PASSAGE PROVIDED Start Marker

This is a multi-part series to help in-home professional non-medical caregivers learn practical non-clinical skills on approaching their day to day professional life. In Part IV, we will discuss your rights as a professional caregiver and your role as a team player.
Your Rights As a Professional Caregiver
Now that you know about your responsibilities and what you should expect on the job, we will now discuss your rights. There are several rights that you have that are protected federally and no matter what state that you live in. As a professional caregiver, you have the right to:
- Provide input for changes to a client’s care plan
- Receive timely payment for services, including salary and mileage compensation (of course, where appropriate)
- Take care of yourself
- Work in a safe environment without workplace violence
- File a complaint without the fear of retaliation
- Not to be abused emotionally, sexually, financially, or physically
- Be informed when a client files a complaint against you
- Be entitled to a confidential investigation and a fair hearing, in addition to being told what the outcome will be, when addressing the complaints against you
Caregivers are often part of a team that help to make the home run smoothly and make sure that clients receive the best care. Each caregiver needs to fulfill their responsibilities. When you begin working, it will be important to know what your responsibilities are and how to carry them out. What’s equally important is getting to know the other workers who make up your shift or team.
Professional caregivers are extremely important to the day-to-day operation of the home, in addition to being important to the clients themselves. When you are scheduled to work, the entire team is depending on you to be there, including the clients who depend on you for their basic care. When staff calls off, it slows the whole team down, and often makes it harder to get the job done.

PASSAGE PROVIDED End Marker
EXTRACTED DATA Start Marker

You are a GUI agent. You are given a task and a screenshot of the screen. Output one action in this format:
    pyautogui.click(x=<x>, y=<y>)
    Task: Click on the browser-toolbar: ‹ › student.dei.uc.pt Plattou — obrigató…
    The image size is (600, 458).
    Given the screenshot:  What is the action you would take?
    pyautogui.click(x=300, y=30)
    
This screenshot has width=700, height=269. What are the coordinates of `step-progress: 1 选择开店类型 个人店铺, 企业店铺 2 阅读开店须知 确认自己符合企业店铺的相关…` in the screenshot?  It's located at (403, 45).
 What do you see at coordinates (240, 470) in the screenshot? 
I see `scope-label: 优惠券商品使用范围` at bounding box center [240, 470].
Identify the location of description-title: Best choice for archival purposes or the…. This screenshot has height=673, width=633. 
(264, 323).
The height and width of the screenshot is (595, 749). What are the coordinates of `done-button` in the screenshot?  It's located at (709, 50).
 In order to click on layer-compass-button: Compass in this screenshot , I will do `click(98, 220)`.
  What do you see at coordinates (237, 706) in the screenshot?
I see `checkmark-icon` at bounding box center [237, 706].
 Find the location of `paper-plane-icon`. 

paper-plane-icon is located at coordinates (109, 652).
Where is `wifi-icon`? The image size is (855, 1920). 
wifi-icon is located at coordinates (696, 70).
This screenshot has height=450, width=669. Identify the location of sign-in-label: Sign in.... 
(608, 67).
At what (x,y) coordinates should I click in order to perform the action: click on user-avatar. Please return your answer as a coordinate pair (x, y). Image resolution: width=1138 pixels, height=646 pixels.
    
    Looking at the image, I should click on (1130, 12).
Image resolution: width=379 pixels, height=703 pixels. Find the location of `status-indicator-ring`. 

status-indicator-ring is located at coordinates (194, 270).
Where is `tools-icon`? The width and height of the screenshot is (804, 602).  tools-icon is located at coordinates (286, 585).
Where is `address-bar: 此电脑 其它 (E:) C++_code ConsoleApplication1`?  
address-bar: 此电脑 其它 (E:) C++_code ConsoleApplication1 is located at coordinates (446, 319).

EXTRACTED DATA End Marker

REQUIRED ACTION 1
Write out word for word the part of the passage on professional caregivers' rights that opens with the words containing "Professional caregivers are" and closes with "the job done.".
REQUIRED ACTION 2
Resume the passage on professional caregivers' rights and teamwork, continuing from its last sentence.

EXPECTED OUTPUT 1
Professional caregivers are extremely important to the day-to-day operation of the home, in addition to being important to the clients themselves. When you are scheduled to work, the entire team is depending on you to be there, including the clients who depend on you for their basic care. When staff calls off, it slows the whole team down, and often makes it harder to get the job done.

EXPECTED OUTPUT 2
The members of the care team will vary, depending on the size and organizational structure of your agency. A likely team will consist of your direct supervisor, who may be a nurse, specialists and nutrition staff, as well as other shifts of caregiving staff. At the center of the care team is the client, surrounded by their needs and preferences.
When a team works well together, it can provide better and more comprehensive care to a client than staff members working separately. Good teams have the following traits. They are:
- Able to work together toward a common goal of providing the best care possible for clients
- Communicate well with the team with each other and their clients.
- Support of one another in caring for the client and each other.
- Able to share responsibility and do what needs to be done attitude.
- Striving to improve through continual learning and growth.
Working as a professional caregiver means that you are working as part of a team. The rest of the team includes the older adult, their families (spouse, adult children), supervisor, agency, and also probably others including a nurse, therapists, and your client’s physician. It is important to know when to call these other team members for help, and it's important to have excellent communication skills.
Being A Team Player:
As a professional caregiver you play a key role on the care team because you provide the day-to-day care for clients. You see more than anyone else about what is going on with your client. You are responsible for contacting your supervisor or others on the care team to get the help any client needs. You need good observation skills and good communication skills to relay the information you observe about your client to other members of your team.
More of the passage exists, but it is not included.